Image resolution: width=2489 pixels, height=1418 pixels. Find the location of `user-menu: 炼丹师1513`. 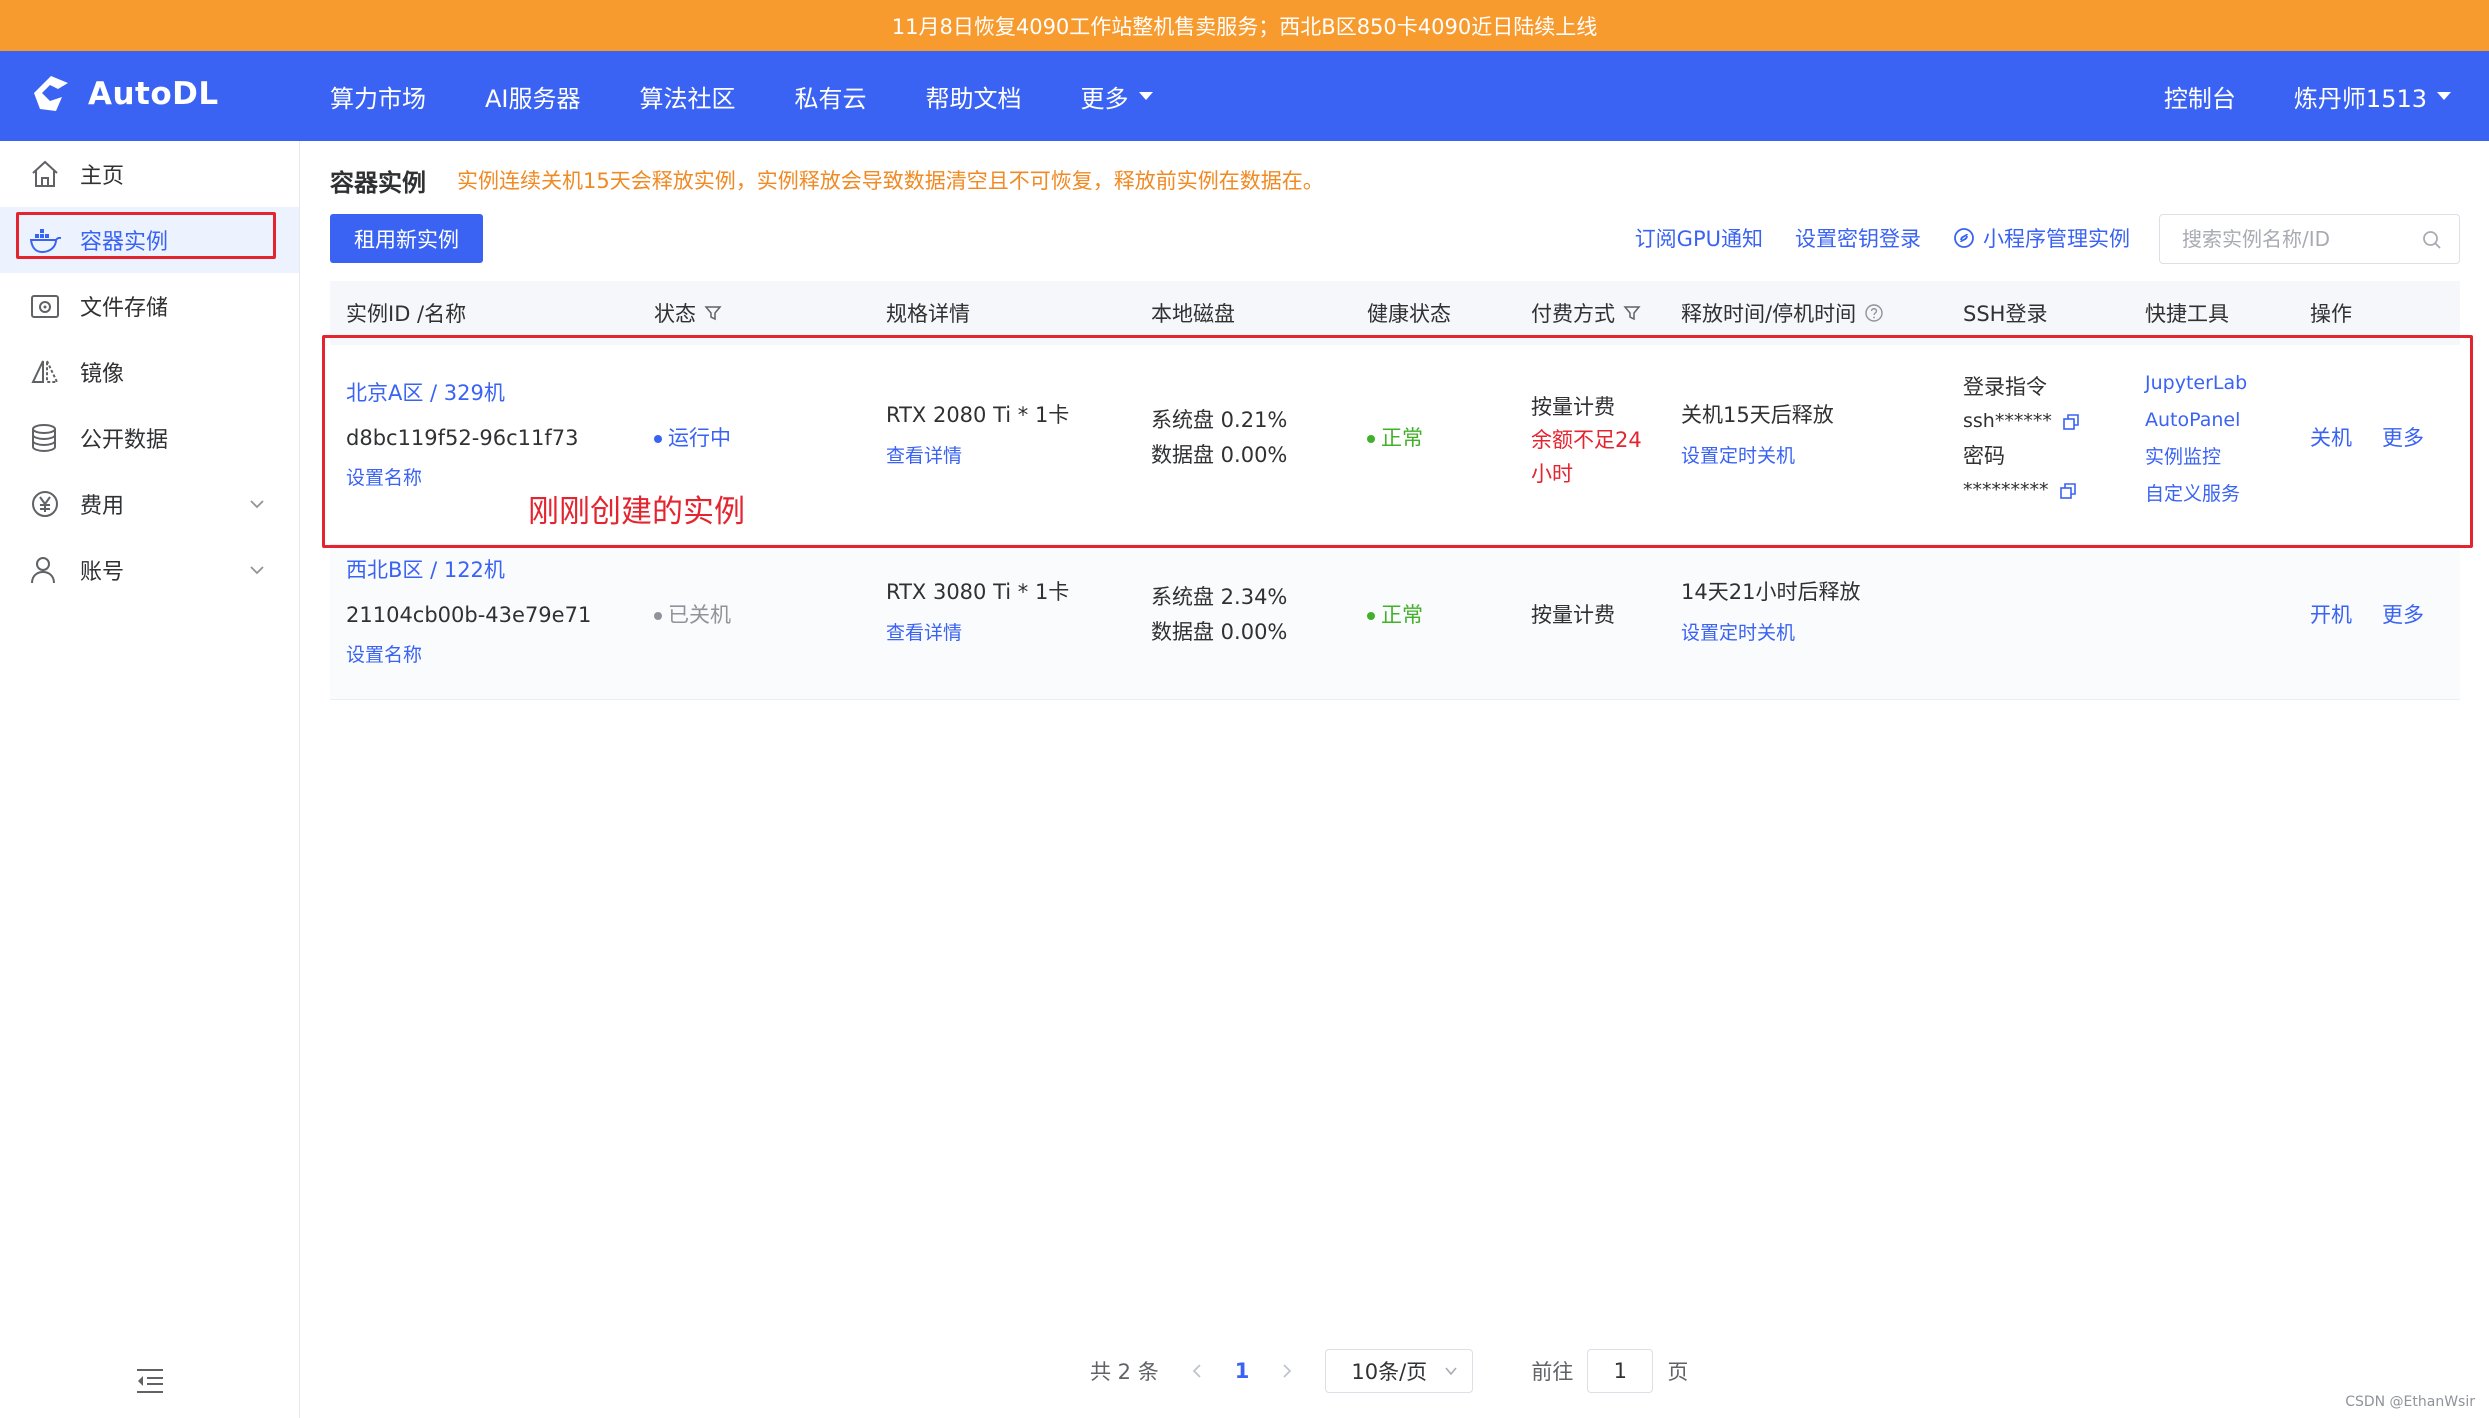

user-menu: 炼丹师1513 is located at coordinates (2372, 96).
- - - -
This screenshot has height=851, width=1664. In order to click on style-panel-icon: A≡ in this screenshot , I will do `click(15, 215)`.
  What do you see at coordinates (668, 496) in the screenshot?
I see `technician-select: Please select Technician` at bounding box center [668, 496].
- - - -
• What to produce:
Report every line of the records that contains the string "screenshot", matching case exactly.

• Exercise solution:
This screenshot has height=851, width=1664. In order to click on style-panel-icon: A≡ in this screenshot , I will do `click(15, 215)`.
  What do you see at coordinates (668, 496) in the screenshot?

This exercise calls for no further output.